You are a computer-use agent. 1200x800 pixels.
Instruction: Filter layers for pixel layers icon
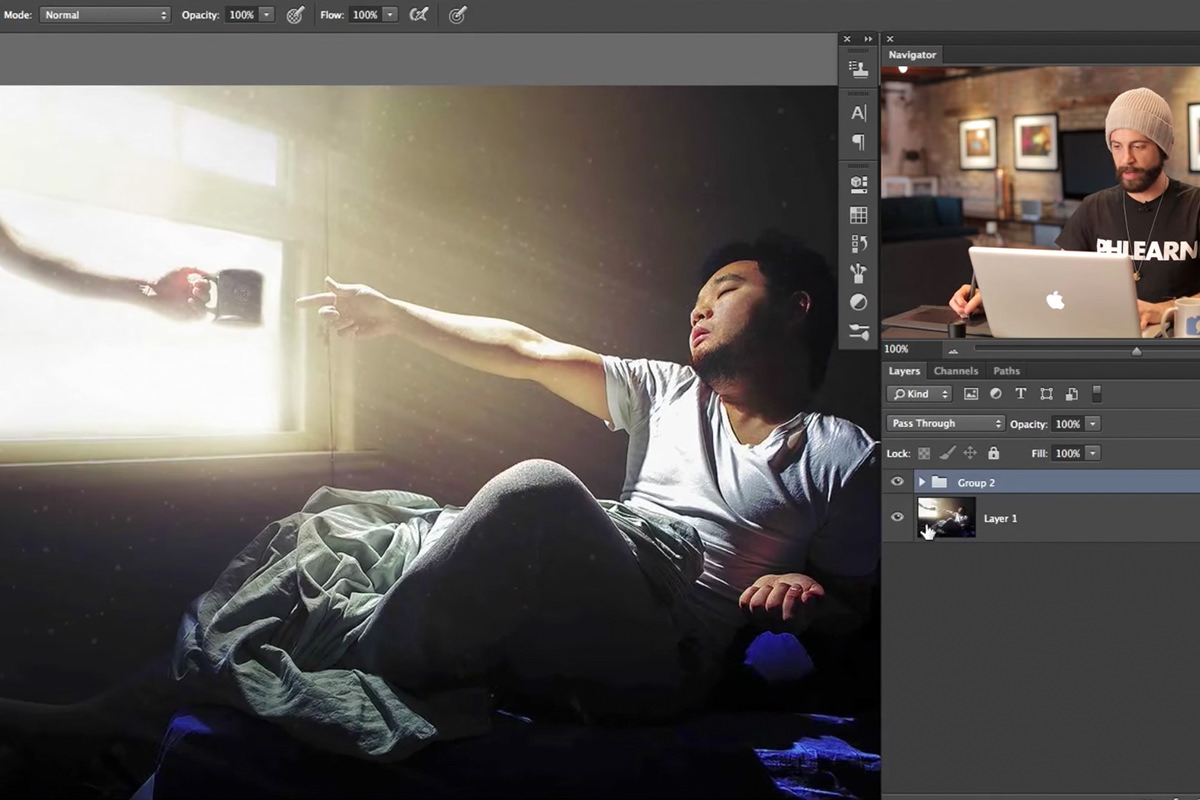[x=970, y=394]
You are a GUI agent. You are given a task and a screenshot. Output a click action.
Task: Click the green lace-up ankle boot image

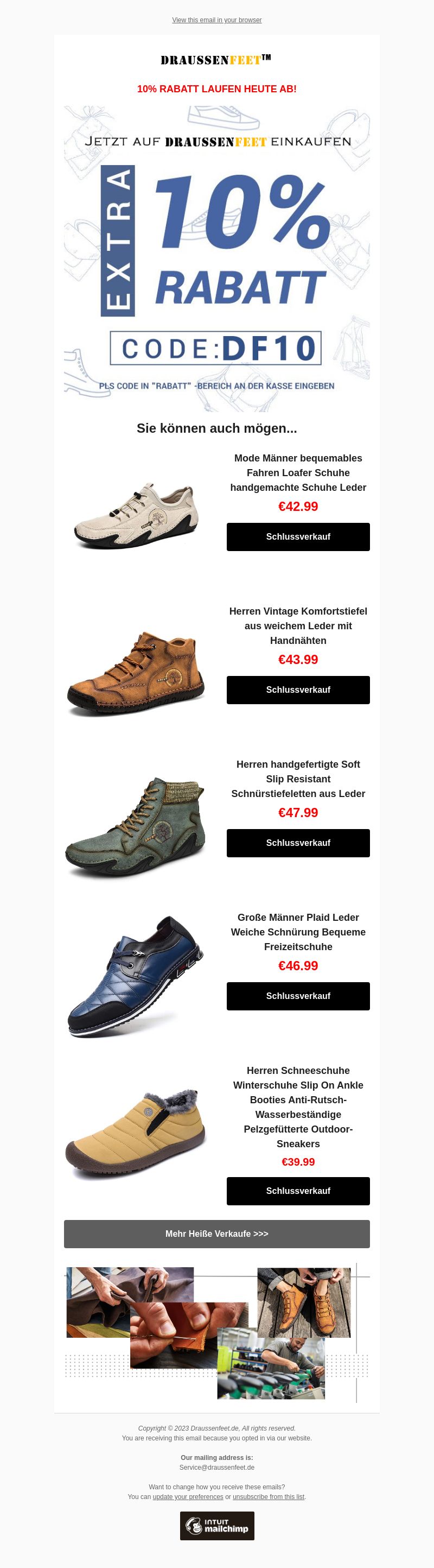136,823
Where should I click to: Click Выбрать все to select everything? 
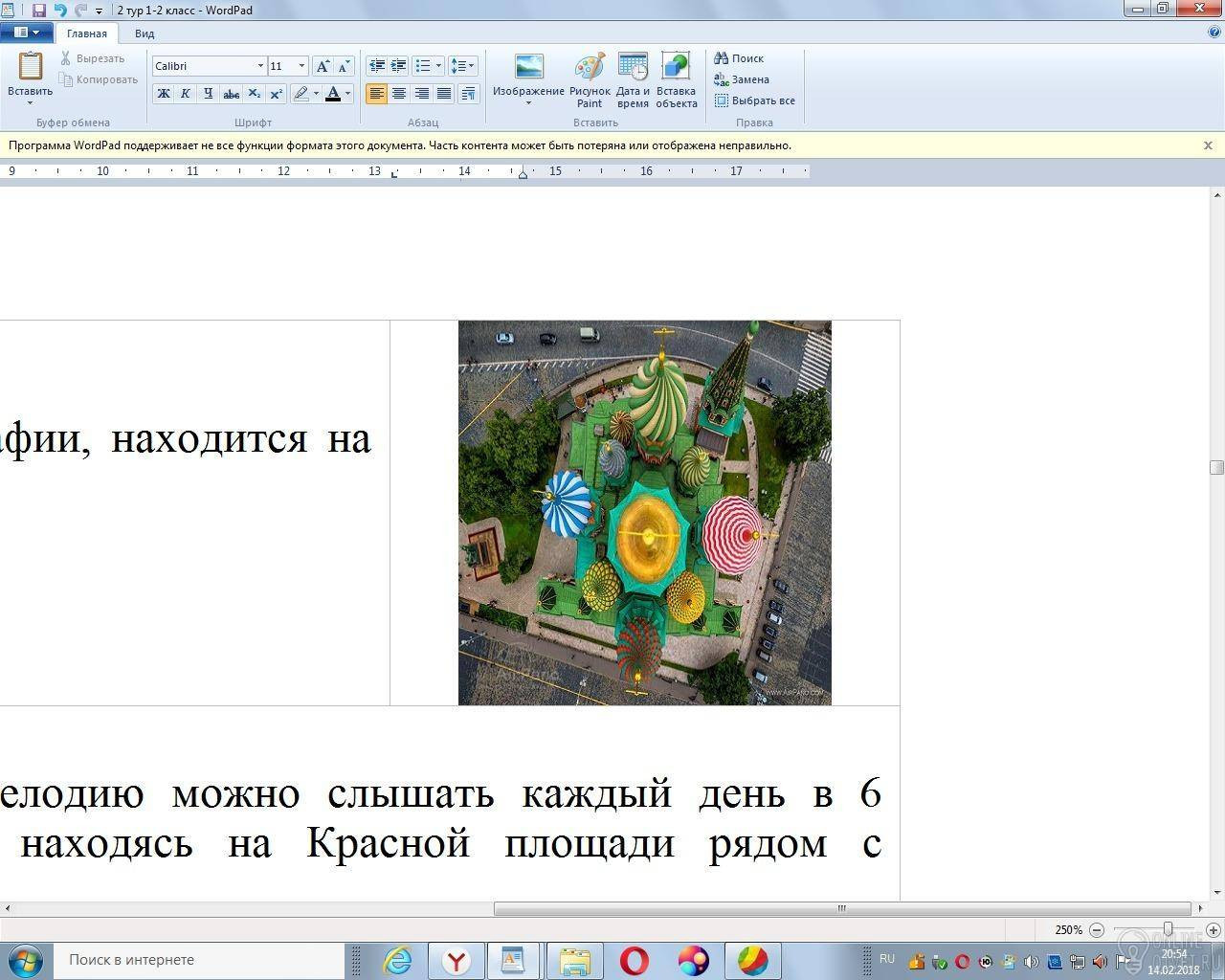(754, 100)
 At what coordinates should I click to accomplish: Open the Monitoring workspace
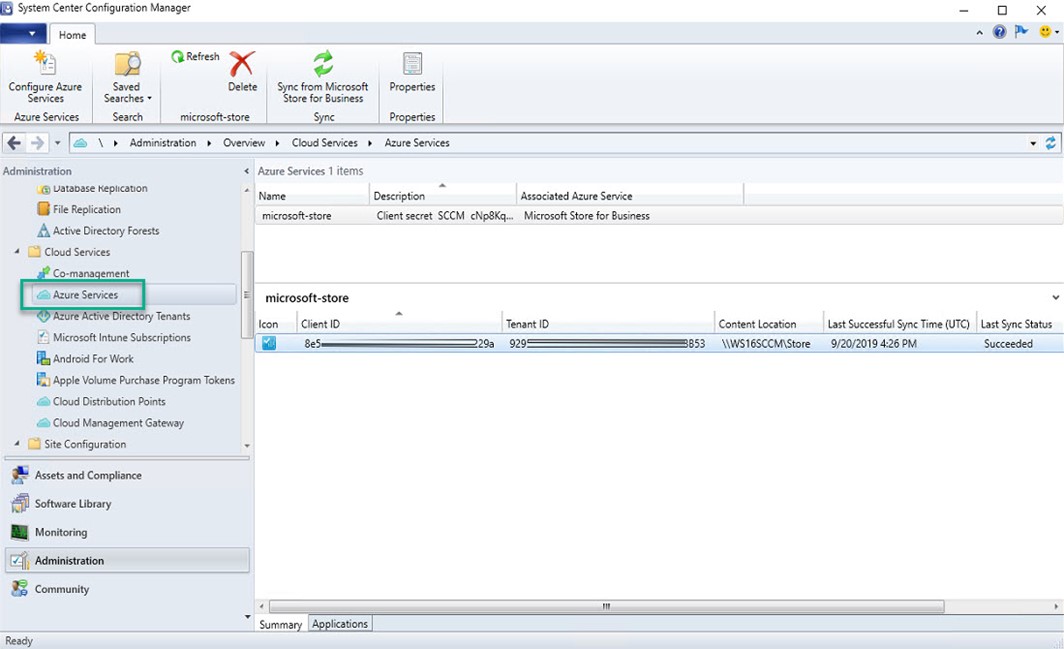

◆ ◆ ◆

> **Exercise requirements**: Write out, word for word, the lines running from the one containing "Instruction: Filter layers" to the end of the data above; the pictures are to be left out.

> **The completed task**:
Instruction: Filter layers for pixel layers icon
[x=970, y=394]
You are a GUI agent. You are given a task and a screenshot. Output a click action.
Task: Click the green lace-up ankle boot image

136,823
Where should I click to: Click Выбрать все to select everything? 
(754, 100)
 At what coordinates should I click to accomplish: Open the Monitoring workspace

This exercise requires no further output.